The system checks the number of Full garbage collection (GC) times of the JobHistory2x process every 60 seconds. This alarm is generated when the detected Full GC number exceeds the threshold (exceeds 12 for three consecutive checks.) You can change the threshold by choosing O&M > Alarm > Thresholds > Spark2x > GC number > Full GC Number of JobHistory2x. This alarm is cleared when the Full GC number of the JobHistory2x process is less than or equal to the threshold.
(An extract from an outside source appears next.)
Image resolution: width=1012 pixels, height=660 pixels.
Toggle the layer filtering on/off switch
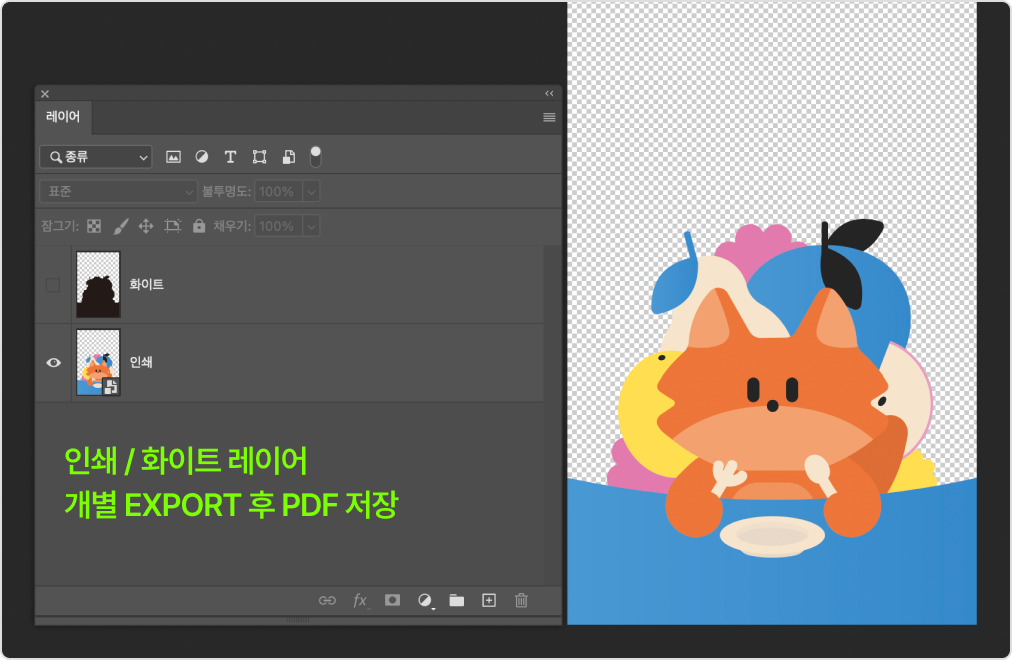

In MRS 3.3.0-LTS and later versions, the Spark2x component is renamed Spark, and the role names in the component are also changed. For example, JobHistory2x is changed to JobHistory. Refer to the descriptions and operations related to the component name and role names in the document based on your MRS version.

Attribute

Alarm ID	Alarm Severity	Auto Clear
43018	Major	Yes

Parameters

Name	Description
Source	Specifies the cluster for which the alarm is generated.
ServiceName	Specifies the service for which the alarm is generated.
RoleName	Specifies the role for which the alarm is generated.
HostName	Specifies the host for which the alarm is generated.
Trigger Condition	Specifies the threshold for triggering the alarm.

Impact on the System

The process performance deteriorates, and the process can even be unavailable. Historical execution records of Spark tasks cannot be queried.

Possible Causes

The heap memory usage of the JobHistory2x process is excessively large, or the heap memory is inappropriately allocated. As a result, Full GC occurs frequently.

Procedure

Check the number of Full GCs.

Log in to FusionInsight Manager, choose O&M > Alarm > Alarms, select this alarm, and check the RoleName in Location and confirm the IP address of HostName.
Choose Cluster > Services > Spark2x > Instance. On the displayed page, click the JobHistory2x for which the alarm is reported. On the Dashboard page that is displayed, click the drop-down menu in the Chart area and choose Customize > GC Number > Full GC Number of JobHistory2x in the upper right corner and click OK. Check whether the number of Full GCs of the JobHistory2x process is greater than the threshold (default value: 12).
- If it is, go to Step 3.
- If it is not, go to Step 6.
Figure 1 Full GC Number of JobHistory2x
Choose Cluster > Services > Spark2x > Configurations > All Configurations. On the displayed page, choose JobHistory2x > Default. The default value of SPARK_DAEMON_MEMORY is 4 GB. You can change the value according to the following rules: If this alarm is generated occasionally, increase the value by 0.5 times. If the alarm is frequently reported, increase the value by 1 time.
Restart all JobHistory2x instances.

When the instance is rebooted, it cannot be used and any tasks running on the current instance node will fail.
After 10 minutes, check whether the alarm is cleared.
- If it is, no further action is required.
- If it is not, go to Step 6.

Collect fault information.

Log in to FusionInsight Manager, and choose O&M > Log > Download.
Select Spark2x in the required cluster from the Service.
Click in the upper right corner. In the displayed dialog box, set Start Date and End Date to 10 minutes before and after the alarm generation time respectively and click OK. Then, click Download.
Send the collected fault logs to O&M personnel for help.